New York, NY (Oct. 19)-Pfizer, Inc. plans to implement a new company-wide cost-cutting initiative in 2007 as part of strategy to improve operating performance. The cuts are in addition to a previous cost-reduction program that Pfizer launched in 2005.
New York, NY (Oct. 19)-Pfizer, Inc. (www.pfizer.com) plans to implement a new company-wide cost-cutting initiative in 2007 as part of strategy to improve operating performance. The cuts are in addition to a previous cost-reduction program that Pfizer launched in 2005.
“As a critical step in our transformation, we are taking a comprehensive look at our costs, and in 2007 we plan to implement a new company-wide cost-reduction initiative that will lower our cost base in 2007 and 2008 as well as give us greater flexibility to modulate our expenses in the face of changing market conditions.
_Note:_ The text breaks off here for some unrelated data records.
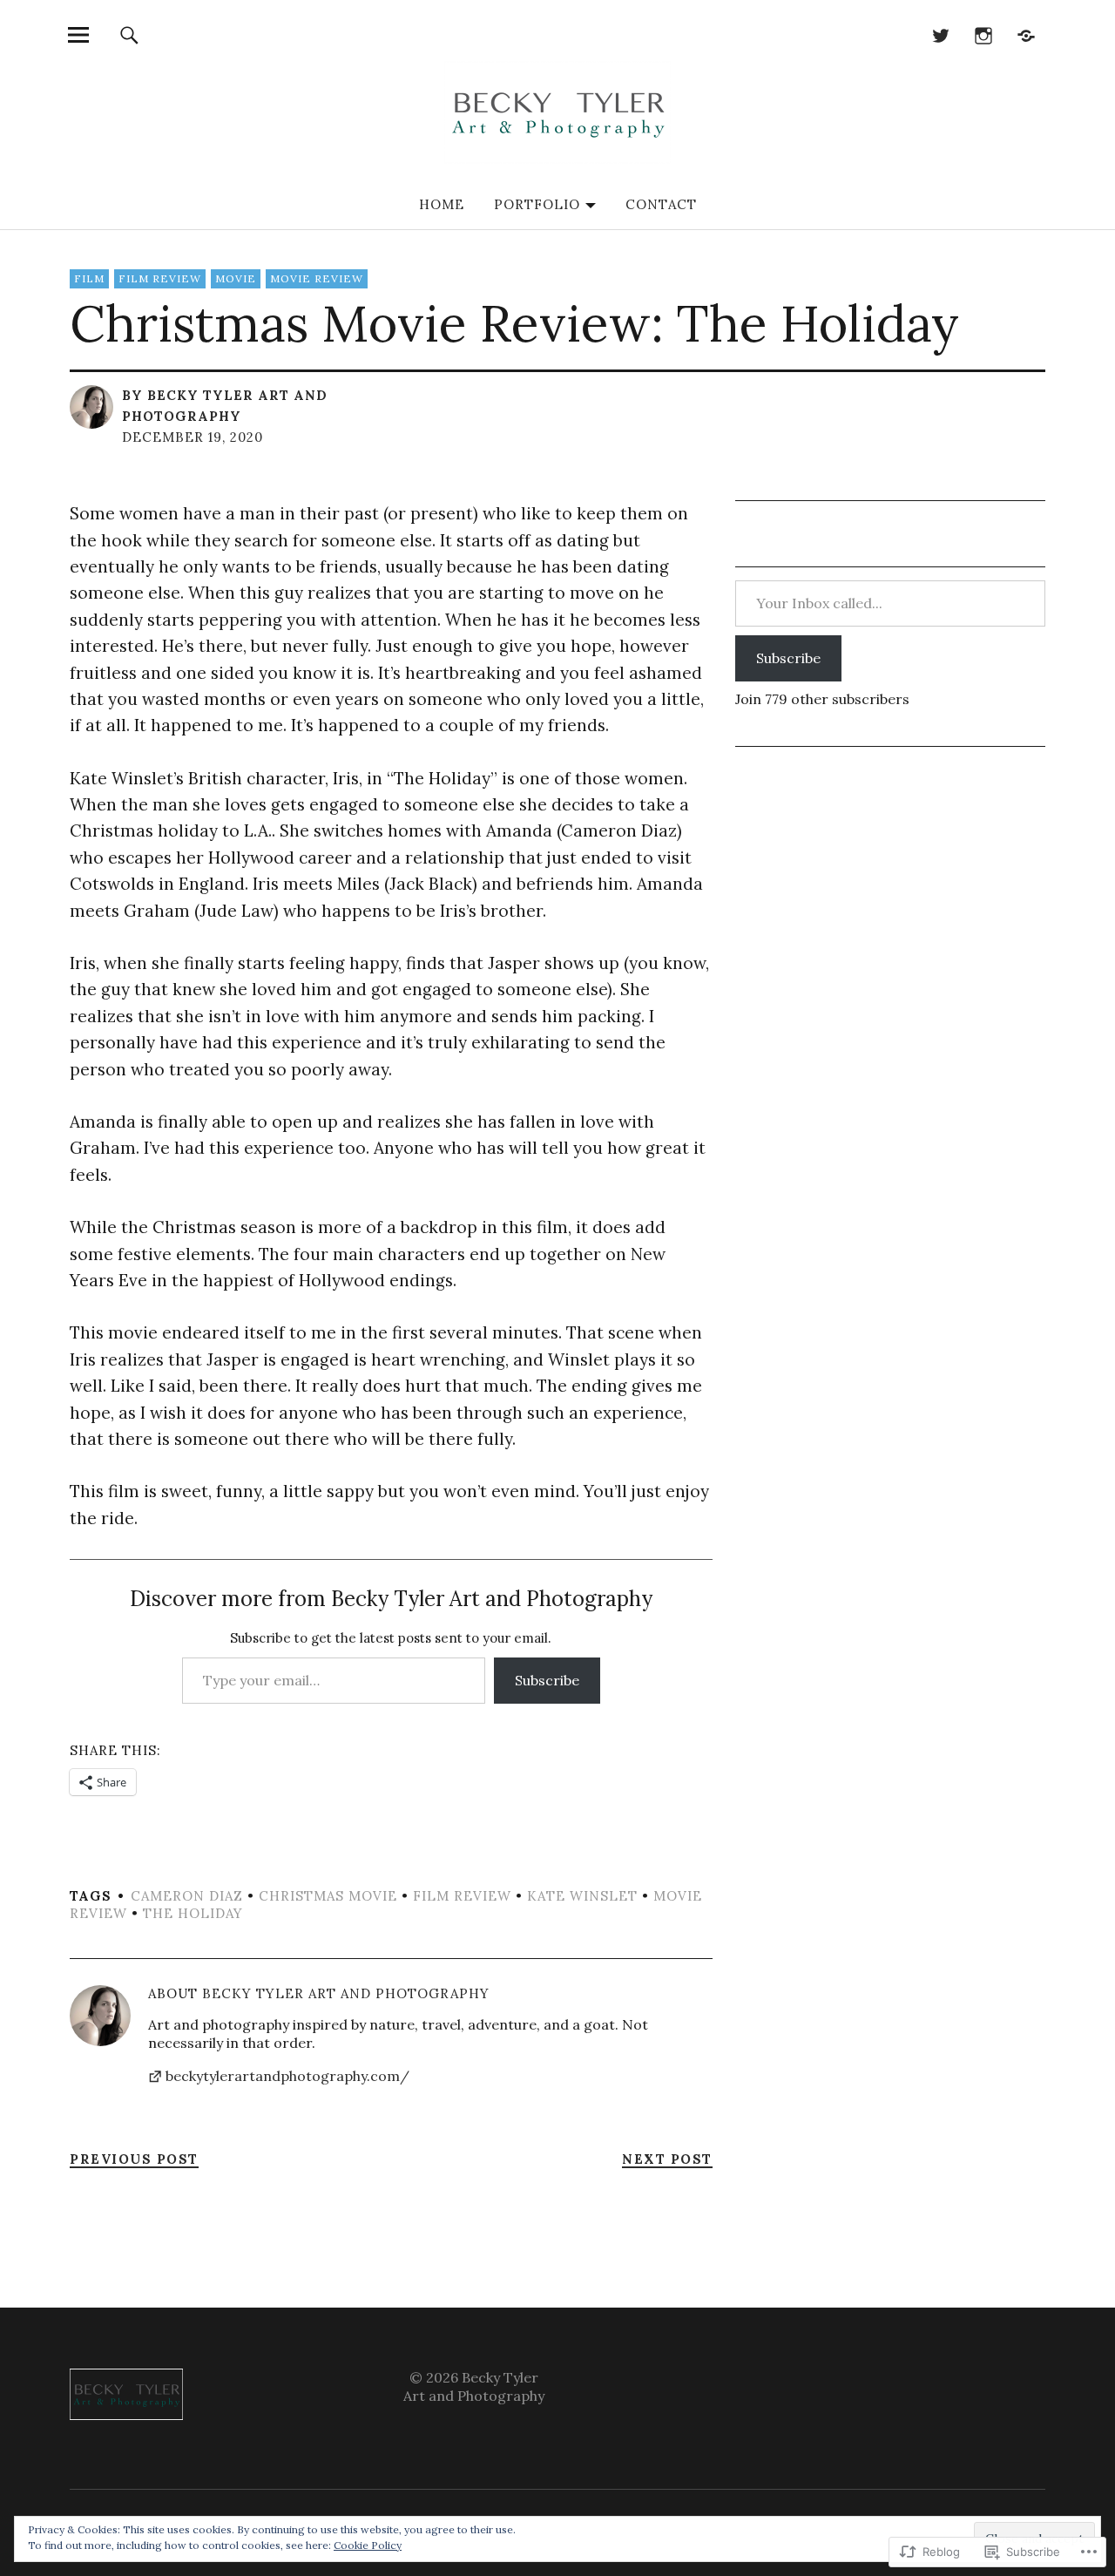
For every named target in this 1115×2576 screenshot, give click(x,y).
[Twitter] (940, 34)
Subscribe (547, 1680)
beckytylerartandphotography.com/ (287, 2076)
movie (235, 278)
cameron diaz (187, 1896)
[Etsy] (1025, 34)
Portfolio (537, 204)
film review (159, 278)
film (89, 278)
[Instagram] (983, 34)
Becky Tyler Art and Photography (346, 1993)
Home (441, 204)
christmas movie (328, 1896)
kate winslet (582, 1896)
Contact (661, 204)
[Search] (129, 34)
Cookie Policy (368, 2545)
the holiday (193, 1913)
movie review (316, 278)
These savings will be over and above the $4 billion projected annual cost savings by 2008 from our Adapting to Scale (AtS) productivity initiative,” said Pfizer CEO Jeffrey B. Kindler, in reporting on the company's third quarter results.
Pfizer launched AtS in 2005, with the goal of achieving annual cost savings of $4 billion by 2008. The initiative targeted savings through the reorganization of Pfizer's global manufacturing network, cost reductions in procurement in its global supply chain, and restructuring of its research and development and sales and marketing organizations (1).
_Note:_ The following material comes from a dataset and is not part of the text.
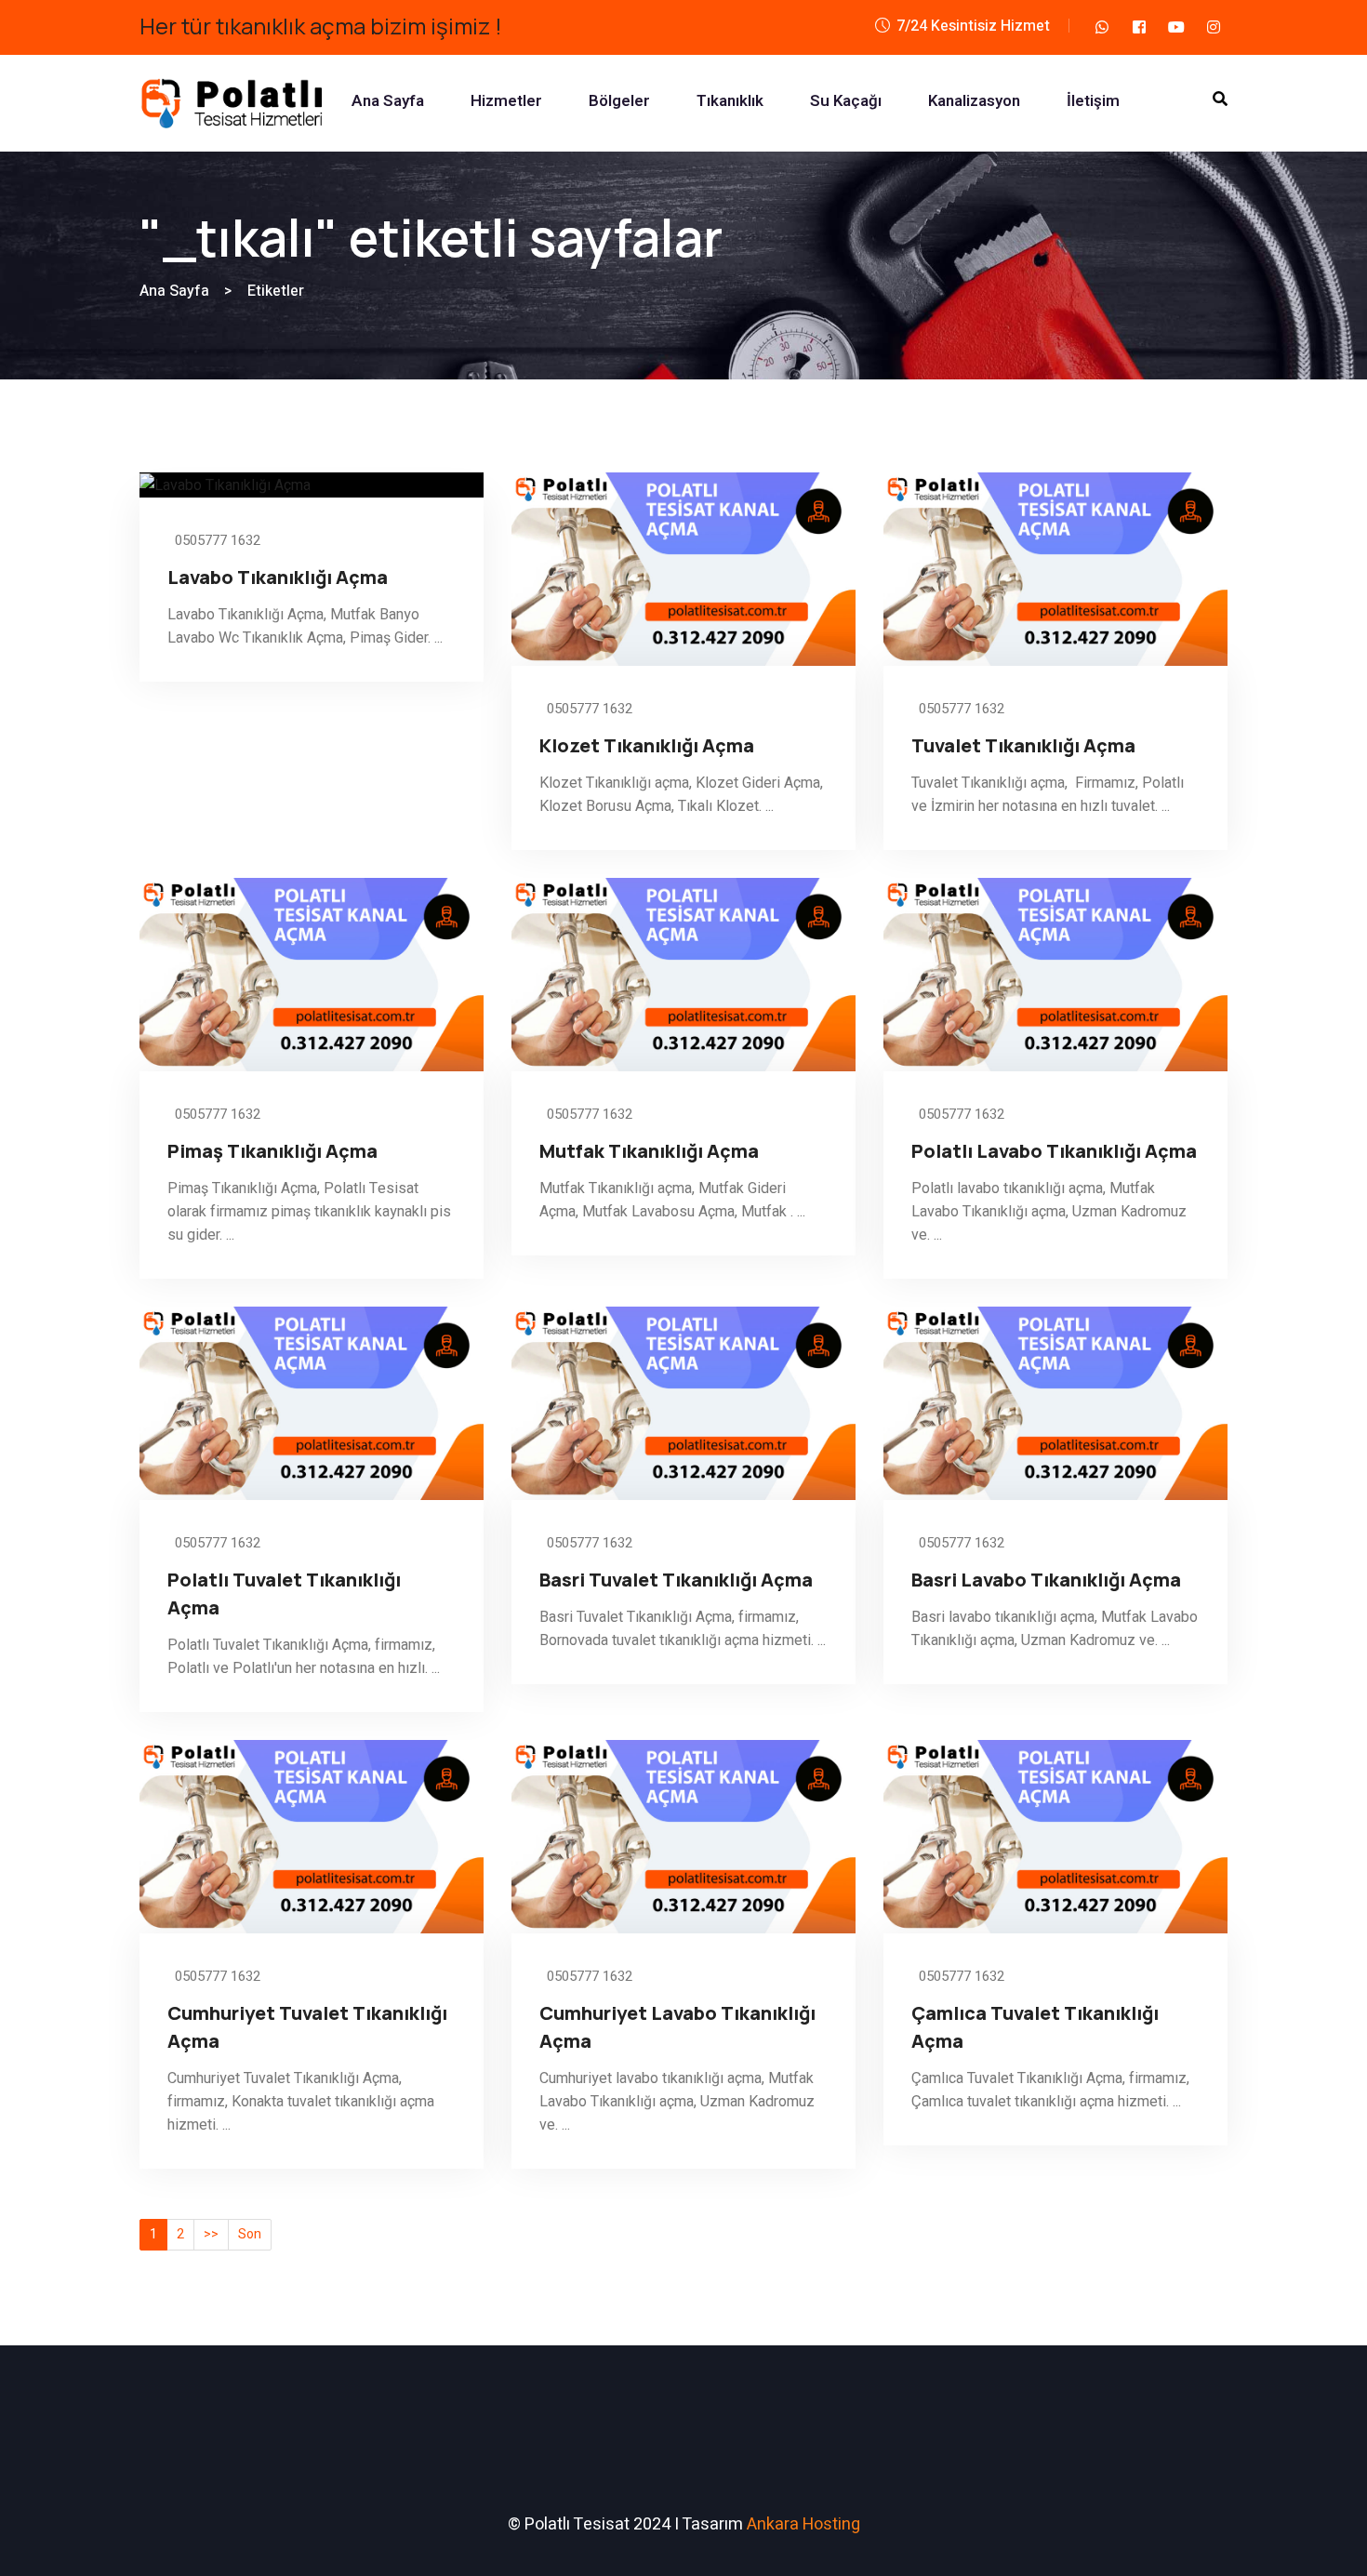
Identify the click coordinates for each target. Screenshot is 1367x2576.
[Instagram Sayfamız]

Pfizer Vice Chairman David L. Shedlarz reported that the company expects savings from AtS this year of about $2.5 billion, $500 million ahead of the company's earlier guidance.
“But given market conditions, we will now undertake a comprehensive transformation of how we invest in our business and manage our costs,” said Shedlarz in a company release. “It is important to note that, at current exchange rates, our new cost-reduction initiative will reduce 2007 operating expenses to a level below that in 2006, and further reduce 2008 operating expenses. Our goal is to create a more flexible cost structure, so that it will be easier and less disruptive to adjust expenditures in light of our circumstances and expectations.”
Pfizer reported worldwide pharmaceutical revenues for the third quarter of 2006 of $11.5 billion, a 9% gain year over year. US pharmaceutical revenues were $6.4 billion, an increase of 14%.
While not disclosing the specifics of the cost reductions, Kindler said that the cuts are necessary in an increasingly competitive environment. “We continue to face a number of near-term challenges. We are navigating through the loss of exclusivity on several major products. Many of our products continue to face strong competition, including generics, in key markets. Our regulatory and pricing environments have created added challenges.”
Pfizer expects its revenues to be flat in 2007 and 2008 based on these factors and the impact of current exchange rates. “And very recently, we have seen a strengthening of the US dollar, as well as actions on access and pricing taken by influential decision makers in several large European markets,” said Kindler. “As a result, at current exchange rates we are now expecting revenues in 2007 and 2008 to be comparable to 2006, as compared to our previous forecast of modest revenue growth over the period.”
1. P. Van Arnum, “Outsourcing Strategies: A New Paradigm,” Pharmaceutical Technology Sourcing and Management 2 (4), e 14 2006, www.nxtbook.com/nxtbooks/advanstar/ptsm0406/.